Proteção para o frio

Artigo de opinião publicado no “Diário de Notícias” 18 outubro 2023

Não há Inverno sem gripe, por isso mesmo é denominada como gripe sazonal, própria da estação fria no Hemisfério Norte, depois de ter circulado no frio do Sul.

Há muitos anos atrás, em Londres, durante os dias de Inverno de 1933, o médico inglês Wilson Smith demonstrou que a gripe era causada por partículas com dimensões ínfimas que atravessavam os poros de porcelana. Pouco depois, os cientistas com apoio de microscopia eletrónica confirmaram que o vírus, em média, mede 100 nanómetros (cada partícula é, portanto, 10 mil vezes mais pequena do que 1 milímetro).

Como a gripe é causa importante de doença e de morte houve, desde logo, a preocupação de fabricar uma vacina. Acontece, porém, que os vírus mudam a sua composição durante as voltas ao mundo que sistematicamente fazem.

As primeiras vacinas surgiram em 1945. Mas, cedo reconheceu-se que as mudanças constantes do vírus (designadas mutações) iriam impedir a conservação da mesma vacina de um ano para o seguinte. Não só variavam os tipos e subtipos dos vírus como as mutações exigiam a adaptação sazonal da vacina. Para tal, a Organização Mundial da Saúde criou um sistema de vigilância laboratorial para antecipar qual será a estirpe responsável pela gripe na época fria do hemisfério oposto e, assim, preparar a nova vacina.

Inicialmente, as vacinas inativadas eram fabricadas a partir de ovos de galinha embrionados.
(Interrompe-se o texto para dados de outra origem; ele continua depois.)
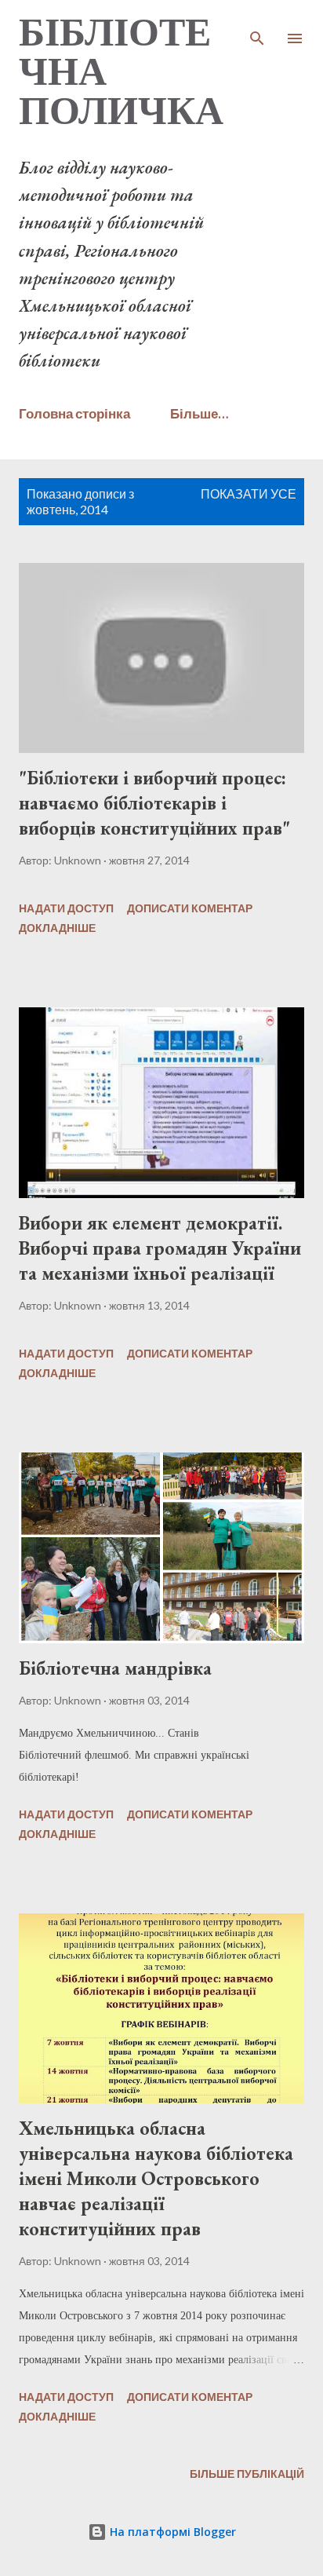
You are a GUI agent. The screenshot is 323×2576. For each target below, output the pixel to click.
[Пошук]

Mais tarde passaram a ter por base células de cultura e depois as novas tecnologias de recombinação.

Recentemente, a SANOFI introduziu uma vacina que contém quatro estirpes inativadas de vírus da gripe (duas do tipo A e duas do tipo B) para injeção intramuscular, mas em alta dose, que é comercializada com o nome de EFLUELDA HD. Esta nova apresentação tem indicação para pessoas acima dos 65 anos de idade.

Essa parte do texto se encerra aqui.